<<<<

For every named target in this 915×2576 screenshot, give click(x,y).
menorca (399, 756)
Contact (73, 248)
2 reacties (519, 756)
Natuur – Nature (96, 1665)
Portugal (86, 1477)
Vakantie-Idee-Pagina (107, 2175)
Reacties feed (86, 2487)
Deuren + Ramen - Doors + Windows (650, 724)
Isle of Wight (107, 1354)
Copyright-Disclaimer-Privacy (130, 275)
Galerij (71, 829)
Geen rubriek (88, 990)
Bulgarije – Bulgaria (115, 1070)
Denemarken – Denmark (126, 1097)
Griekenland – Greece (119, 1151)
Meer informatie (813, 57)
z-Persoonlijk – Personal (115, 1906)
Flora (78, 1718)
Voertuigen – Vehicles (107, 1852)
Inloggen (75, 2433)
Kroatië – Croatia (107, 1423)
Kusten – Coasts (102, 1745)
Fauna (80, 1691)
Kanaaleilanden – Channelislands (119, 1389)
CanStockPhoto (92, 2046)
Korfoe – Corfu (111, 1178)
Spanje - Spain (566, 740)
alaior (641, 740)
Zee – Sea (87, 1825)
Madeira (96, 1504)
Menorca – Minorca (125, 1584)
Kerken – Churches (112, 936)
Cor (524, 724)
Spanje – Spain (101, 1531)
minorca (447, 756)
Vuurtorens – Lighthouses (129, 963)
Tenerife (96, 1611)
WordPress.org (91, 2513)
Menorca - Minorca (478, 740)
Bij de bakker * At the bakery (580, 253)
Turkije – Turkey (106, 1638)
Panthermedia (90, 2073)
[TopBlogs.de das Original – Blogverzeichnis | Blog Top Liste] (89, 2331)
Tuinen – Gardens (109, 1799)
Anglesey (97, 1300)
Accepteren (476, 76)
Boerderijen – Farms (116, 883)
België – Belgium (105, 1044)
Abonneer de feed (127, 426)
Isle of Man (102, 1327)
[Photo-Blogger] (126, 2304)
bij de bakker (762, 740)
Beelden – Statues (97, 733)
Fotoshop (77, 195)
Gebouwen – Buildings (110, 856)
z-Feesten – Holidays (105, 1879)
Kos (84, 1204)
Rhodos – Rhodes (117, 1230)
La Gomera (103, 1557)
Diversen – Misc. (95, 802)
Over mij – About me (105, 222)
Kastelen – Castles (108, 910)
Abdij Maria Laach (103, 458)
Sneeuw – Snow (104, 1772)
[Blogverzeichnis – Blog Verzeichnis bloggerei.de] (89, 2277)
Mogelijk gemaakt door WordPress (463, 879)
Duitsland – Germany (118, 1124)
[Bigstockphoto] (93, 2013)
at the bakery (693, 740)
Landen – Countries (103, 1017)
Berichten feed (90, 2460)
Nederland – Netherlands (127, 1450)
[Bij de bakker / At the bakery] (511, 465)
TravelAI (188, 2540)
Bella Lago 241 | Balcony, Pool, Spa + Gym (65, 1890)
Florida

>>>>

▶ **WHAT TO PRODUCE**: In the listing above, find the line holding "Abdij Maria Laach (103, 458)" and the line holding "[Bij de bakker / At the bakery] (511, 465)", then output those two lines and every line between them exactly.

▶ **ANSWER BOX**:
Abdij Maria Laach (103, 458)
Sneeuw – Snow (104, 1772)
[Blogverzeichnis – Blog Verzeichnis bloggerei.de] (89, 2277)
Mogelijk gemaakt door WordPress (463, 879)
Duitsland – Germany (118, 1124)
[Bigstockphoto] (93, 2013)
at the bakery (693, 740)
Landen – Countries (103, 1017)
Berichten feed (90, 2460)
Nederland – Netherlands (127, 1450)
[Bij de bakker / At the bakery] (511, 465)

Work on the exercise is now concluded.